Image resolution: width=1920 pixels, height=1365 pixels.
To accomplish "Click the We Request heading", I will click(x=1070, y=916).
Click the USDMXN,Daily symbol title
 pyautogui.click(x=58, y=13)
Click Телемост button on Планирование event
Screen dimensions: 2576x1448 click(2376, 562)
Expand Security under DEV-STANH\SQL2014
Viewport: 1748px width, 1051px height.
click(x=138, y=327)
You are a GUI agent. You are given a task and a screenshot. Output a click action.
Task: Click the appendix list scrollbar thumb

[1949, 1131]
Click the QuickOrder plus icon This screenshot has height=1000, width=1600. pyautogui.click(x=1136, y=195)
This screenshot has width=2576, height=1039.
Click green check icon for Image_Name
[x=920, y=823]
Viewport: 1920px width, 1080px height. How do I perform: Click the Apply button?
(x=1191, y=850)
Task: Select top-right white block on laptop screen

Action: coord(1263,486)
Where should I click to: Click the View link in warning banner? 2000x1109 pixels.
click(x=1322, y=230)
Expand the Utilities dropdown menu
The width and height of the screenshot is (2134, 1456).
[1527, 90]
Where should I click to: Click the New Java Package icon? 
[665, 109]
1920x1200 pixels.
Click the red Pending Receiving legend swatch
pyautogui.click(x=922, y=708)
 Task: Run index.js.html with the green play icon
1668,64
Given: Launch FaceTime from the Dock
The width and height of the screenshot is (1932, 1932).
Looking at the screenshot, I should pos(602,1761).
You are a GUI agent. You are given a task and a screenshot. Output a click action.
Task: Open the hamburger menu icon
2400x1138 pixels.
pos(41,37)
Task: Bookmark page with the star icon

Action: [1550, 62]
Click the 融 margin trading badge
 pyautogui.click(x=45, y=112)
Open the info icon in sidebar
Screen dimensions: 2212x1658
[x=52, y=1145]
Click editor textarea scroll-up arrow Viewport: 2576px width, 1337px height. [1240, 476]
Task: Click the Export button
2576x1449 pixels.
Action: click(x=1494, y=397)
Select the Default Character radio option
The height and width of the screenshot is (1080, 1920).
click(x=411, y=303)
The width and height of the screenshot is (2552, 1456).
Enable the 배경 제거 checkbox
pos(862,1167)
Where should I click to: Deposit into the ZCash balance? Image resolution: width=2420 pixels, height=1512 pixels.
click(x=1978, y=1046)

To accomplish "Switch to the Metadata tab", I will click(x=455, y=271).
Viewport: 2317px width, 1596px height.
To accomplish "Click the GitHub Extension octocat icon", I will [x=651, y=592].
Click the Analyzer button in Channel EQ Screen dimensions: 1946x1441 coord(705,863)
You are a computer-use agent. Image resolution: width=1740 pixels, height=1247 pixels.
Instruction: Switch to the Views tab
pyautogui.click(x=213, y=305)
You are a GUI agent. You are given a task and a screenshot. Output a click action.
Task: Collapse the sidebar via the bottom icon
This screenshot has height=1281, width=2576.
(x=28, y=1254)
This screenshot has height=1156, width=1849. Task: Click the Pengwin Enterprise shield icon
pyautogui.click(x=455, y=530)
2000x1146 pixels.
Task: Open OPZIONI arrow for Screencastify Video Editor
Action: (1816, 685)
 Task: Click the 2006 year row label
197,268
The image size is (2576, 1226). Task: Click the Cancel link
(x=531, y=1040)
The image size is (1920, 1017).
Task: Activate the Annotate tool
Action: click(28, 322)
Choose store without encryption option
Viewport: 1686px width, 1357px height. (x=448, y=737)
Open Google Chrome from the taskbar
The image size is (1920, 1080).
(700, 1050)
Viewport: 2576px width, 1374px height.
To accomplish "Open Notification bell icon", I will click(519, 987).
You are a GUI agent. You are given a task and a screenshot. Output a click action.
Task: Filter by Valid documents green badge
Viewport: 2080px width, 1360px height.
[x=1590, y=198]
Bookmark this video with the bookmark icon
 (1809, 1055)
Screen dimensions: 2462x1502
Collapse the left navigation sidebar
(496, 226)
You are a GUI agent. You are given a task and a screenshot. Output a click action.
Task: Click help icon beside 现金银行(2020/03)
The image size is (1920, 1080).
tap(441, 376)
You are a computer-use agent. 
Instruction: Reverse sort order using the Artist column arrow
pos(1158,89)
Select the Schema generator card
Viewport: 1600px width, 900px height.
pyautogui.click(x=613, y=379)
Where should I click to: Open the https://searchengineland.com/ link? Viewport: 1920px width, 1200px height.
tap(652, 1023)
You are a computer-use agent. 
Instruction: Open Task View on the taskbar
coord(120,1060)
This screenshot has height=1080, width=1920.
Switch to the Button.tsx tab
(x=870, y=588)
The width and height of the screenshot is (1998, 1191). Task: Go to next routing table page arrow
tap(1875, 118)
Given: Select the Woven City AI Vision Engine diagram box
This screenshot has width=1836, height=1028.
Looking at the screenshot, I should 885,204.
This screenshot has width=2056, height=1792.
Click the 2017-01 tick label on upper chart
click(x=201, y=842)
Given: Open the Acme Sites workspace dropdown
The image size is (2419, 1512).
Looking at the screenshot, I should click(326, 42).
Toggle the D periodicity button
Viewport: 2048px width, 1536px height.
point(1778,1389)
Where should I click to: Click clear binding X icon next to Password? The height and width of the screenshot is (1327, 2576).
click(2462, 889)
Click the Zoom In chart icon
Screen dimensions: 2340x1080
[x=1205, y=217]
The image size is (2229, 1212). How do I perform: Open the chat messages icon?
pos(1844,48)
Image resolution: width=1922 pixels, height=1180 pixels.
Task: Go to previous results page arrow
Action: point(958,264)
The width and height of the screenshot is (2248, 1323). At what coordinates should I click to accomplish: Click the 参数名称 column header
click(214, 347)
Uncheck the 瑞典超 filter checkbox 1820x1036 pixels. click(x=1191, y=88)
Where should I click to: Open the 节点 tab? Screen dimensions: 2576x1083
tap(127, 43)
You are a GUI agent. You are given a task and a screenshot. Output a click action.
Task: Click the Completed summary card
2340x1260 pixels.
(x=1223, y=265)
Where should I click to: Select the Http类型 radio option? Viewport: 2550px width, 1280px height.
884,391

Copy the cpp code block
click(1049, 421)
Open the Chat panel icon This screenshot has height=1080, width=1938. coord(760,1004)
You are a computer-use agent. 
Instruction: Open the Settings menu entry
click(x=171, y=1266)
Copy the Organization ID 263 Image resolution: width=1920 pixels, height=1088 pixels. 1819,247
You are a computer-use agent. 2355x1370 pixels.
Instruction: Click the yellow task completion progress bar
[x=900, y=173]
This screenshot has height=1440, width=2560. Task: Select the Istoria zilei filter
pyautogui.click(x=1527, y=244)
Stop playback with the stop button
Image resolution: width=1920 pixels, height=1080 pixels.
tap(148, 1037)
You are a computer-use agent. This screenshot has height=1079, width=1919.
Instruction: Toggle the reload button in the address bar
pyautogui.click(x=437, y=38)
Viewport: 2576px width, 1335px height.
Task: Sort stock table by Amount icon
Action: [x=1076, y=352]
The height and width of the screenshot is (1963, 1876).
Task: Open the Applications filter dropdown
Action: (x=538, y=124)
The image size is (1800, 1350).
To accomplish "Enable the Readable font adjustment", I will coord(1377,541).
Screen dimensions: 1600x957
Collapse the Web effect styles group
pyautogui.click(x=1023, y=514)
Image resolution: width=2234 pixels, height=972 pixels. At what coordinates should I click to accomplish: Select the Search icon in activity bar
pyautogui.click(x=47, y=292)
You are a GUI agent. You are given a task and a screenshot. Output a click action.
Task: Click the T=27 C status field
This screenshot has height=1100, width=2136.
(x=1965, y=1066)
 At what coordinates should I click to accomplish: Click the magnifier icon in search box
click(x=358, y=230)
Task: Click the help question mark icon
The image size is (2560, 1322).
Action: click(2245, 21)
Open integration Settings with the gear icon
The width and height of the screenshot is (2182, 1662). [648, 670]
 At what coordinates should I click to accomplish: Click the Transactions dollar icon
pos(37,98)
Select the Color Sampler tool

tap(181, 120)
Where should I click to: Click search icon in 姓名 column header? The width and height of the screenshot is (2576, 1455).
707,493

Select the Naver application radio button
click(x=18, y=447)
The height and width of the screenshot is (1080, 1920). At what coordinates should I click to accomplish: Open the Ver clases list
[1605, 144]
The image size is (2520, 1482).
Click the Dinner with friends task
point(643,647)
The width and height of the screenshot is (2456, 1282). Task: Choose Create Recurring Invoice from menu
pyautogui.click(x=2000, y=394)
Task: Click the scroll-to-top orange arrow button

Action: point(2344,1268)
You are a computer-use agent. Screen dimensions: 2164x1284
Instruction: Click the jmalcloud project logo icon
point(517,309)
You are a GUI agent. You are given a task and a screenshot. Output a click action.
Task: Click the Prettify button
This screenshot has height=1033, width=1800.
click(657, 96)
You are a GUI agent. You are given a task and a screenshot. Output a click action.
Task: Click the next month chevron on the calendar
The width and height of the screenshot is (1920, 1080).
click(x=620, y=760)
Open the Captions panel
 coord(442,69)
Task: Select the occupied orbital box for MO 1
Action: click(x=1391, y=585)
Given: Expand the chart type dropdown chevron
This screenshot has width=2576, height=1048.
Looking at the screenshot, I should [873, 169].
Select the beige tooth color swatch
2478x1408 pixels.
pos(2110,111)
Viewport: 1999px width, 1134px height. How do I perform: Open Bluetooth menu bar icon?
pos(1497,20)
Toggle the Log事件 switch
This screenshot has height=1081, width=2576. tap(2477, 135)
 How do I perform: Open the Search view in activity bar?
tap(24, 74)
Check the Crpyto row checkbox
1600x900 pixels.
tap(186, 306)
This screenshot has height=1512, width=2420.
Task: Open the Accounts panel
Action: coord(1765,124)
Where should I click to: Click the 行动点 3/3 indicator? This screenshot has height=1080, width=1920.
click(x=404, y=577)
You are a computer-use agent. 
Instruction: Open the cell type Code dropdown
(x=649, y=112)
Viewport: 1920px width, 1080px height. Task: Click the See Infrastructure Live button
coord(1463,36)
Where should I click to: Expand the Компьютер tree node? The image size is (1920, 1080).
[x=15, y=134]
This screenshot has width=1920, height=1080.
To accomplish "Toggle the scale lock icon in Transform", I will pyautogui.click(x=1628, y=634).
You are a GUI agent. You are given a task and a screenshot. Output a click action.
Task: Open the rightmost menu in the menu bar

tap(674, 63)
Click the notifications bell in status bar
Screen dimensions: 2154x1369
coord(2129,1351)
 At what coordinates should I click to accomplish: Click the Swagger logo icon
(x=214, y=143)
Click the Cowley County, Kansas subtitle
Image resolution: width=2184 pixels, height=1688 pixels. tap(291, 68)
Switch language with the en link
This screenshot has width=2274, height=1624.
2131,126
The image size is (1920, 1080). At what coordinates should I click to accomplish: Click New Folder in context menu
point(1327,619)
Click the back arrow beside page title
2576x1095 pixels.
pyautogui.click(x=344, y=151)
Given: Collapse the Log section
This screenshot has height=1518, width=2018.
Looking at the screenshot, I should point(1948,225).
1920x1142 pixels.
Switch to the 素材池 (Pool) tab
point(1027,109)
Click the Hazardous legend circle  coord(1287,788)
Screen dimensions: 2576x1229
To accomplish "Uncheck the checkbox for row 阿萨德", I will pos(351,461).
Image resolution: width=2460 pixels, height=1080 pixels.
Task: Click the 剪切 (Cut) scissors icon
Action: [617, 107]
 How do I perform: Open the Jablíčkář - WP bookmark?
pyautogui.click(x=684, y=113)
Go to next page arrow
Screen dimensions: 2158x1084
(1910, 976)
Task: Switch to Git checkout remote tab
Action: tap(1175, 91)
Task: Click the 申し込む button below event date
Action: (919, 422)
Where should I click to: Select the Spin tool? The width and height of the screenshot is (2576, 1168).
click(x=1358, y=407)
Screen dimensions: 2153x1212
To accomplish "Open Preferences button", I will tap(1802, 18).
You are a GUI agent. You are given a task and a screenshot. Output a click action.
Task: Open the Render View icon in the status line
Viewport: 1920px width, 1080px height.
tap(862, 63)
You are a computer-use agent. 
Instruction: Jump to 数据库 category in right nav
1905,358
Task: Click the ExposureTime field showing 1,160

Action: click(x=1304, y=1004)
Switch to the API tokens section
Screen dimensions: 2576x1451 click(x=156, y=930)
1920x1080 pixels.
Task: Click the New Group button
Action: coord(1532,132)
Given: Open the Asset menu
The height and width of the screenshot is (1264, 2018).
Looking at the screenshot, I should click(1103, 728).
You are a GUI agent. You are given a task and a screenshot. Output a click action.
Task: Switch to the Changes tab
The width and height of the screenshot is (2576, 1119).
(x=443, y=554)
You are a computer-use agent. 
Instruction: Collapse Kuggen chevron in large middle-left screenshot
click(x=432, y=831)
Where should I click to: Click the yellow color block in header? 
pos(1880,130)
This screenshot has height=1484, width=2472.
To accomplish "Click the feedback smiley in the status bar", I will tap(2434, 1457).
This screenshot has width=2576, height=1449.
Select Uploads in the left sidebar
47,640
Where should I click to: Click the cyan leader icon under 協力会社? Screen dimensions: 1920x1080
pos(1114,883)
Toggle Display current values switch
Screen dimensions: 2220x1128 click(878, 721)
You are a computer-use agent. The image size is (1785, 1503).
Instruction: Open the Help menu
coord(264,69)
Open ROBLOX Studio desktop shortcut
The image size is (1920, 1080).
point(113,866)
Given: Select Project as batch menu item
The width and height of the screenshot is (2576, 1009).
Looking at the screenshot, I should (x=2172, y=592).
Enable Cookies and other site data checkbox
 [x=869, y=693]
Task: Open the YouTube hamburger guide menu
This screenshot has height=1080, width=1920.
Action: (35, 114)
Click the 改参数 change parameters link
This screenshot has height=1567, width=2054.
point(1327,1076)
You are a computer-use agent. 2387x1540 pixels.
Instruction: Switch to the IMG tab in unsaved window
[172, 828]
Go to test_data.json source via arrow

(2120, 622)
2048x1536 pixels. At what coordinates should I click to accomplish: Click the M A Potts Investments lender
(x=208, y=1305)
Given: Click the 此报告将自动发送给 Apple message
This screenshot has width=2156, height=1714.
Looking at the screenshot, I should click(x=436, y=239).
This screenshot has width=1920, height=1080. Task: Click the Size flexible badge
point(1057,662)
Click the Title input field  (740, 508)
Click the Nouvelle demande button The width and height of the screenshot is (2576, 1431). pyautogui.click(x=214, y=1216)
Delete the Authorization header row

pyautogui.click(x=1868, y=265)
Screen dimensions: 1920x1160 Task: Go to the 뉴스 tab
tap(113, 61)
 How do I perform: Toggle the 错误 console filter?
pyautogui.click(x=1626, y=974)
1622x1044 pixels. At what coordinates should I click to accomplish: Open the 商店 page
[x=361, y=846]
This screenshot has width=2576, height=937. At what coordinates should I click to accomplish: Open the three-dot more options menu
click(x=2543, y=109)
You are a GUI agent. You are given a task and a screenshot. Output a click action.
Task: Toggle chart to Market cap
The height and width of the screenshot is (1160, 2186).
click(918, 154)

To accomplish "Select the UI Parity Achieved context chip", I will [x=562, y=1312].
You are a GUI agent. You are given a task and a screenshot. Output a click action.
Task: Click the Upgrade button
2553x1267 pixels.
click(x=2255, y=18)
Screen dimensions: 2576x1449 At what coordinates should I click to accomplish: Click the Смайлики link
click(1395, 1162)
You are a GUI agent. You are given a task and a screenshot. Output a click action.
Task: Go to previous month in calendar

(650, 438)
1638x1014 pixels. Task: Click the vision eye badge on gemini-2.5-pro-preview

Exercise description ▸ Retype the entries above exactly, but only from the line containing "Task: Collapse the" through the line containing "Select the Schema generator card", both included.

Response to the exercise ▸
Task: Collapse the sidebar via the bottom icon
This screenshot has height=1281, width=2576.
(x=28, y=1254)
This screenshot has height=1156, width=1849. Task: Click the Pengwin Enterprise shield icon
pyautogui.click(x=455, y=530)
2000x1146 pixels.
Task: Open OPZIONI arrow for Screencastify Video Editor
Action: (1816, 685)
 Task: Click the 2006 year row label
197,268
The image size is (2576, 1226). Task: Click the Cancel link
(x=531, y=1040)
The image size is (1920, 1017).
Task: Activate the Annotate tool
Action: click(28, 322)
Choose store without encryption option
Viewport: 1686px width, 1357px height. (x=448, y=737)
Open Google Chrome from the taskbar
The image size is (1920, 1080).
(700, 1050)
Viewport: 2576px width, 1374px height.
To accomplish "Open Notification bell icon", I will click(519, 987).
You are a GUI agent. You are given a task and a screenshot. Output a click action.
Task: Filter by Valid documents green badge
Viewport: 2080px width, 1360px height.
[x=1590, y=198]
Bookmark this video with the bookmark icon
 (1809, 1055)
Screen dimensions: 2462x1502
Collapse the left navigation sidebar
(496, 226)
You are a GUI agent. You are given a task and a screenshot. Output a click action.
Task: Click help icon beside 现金银行(2020/03)
The image size is (1920, 1080).
tap(441, 376)
You are a computer-use agent. 
Instruction: Reverse sort order using the Artist column arrow
pos(1158,89)
Select the Schema generator card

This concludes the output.